### Task prompt:
Gather the lines from the material that contain "folder".

======

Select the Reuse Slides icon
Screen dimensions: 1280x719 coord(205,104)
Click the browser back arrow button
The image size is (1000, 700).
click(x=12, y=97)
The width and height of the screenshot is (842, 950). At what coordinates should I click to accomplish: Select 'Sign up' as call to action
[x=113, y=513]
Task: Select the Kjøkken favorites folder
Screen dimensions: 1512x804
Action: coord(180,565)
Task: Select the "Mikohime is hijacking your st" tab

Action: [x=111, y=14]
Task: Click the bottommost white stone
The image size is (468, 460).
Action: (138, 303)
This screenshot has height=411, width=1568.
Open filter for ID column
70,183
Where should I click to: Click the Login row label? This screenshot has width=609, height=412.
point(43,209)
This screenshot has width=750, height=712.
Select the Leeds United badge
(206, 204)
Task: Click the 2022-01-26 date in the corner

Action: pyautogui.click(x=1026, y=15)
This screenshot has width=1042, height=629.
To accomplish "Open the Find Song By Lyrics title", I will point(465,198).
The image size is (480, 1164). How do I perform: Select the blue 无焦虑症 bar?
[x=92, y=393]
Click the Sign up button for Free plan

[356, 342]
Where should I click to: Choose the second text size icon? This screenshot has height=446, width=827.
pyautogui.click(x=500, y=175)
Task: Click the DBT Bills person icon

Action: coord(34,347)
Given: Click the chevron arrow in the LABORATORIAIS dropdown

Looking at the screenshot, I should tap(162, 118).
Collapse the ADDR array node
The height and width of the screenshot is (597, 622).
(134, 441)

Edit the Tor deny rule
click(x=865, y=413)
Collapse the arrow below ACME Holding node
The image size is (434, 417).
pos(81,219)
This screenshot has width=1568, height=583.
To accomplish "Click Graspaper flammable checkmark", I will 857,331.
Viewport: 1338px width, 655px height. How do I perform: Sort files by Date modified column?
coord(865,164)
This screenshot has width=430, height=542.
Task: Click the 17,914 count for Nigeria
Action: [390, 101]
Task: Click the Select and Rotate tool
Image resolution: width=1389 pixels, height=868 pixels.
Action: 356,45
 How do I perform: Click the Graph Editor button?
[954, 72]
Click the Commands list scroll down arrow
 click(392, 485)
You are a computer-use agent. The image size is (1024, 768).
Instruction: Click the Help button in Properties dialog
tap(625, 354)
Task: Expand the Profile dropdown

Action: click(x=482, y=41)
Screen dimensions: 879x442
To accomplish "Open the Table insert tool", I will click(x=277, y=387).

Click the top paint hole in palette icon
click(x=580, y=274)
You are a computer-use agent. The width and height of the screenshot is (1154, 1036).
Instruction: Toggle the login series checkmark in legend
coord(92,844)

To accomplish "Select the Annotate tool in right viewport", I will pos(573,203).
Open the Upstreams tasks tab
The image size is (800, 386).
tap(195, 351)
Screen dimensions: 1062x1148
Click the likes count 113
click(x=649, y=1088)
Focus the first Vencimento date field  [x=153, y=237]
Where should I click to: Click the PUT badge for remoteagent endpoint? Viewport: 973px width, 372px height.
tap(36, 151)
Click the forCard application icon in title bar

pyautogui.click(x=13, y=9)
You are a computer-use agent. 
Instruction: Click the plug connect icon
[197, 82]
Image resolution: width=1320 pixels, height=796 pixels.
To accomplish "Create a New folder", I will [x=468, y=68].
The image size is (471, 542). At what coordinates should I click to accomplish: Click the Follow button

======

### Exercise response:
Task: Select the Kjøkken favorites folder
To accomplish "Create a New folder", I will [x=468, y=68].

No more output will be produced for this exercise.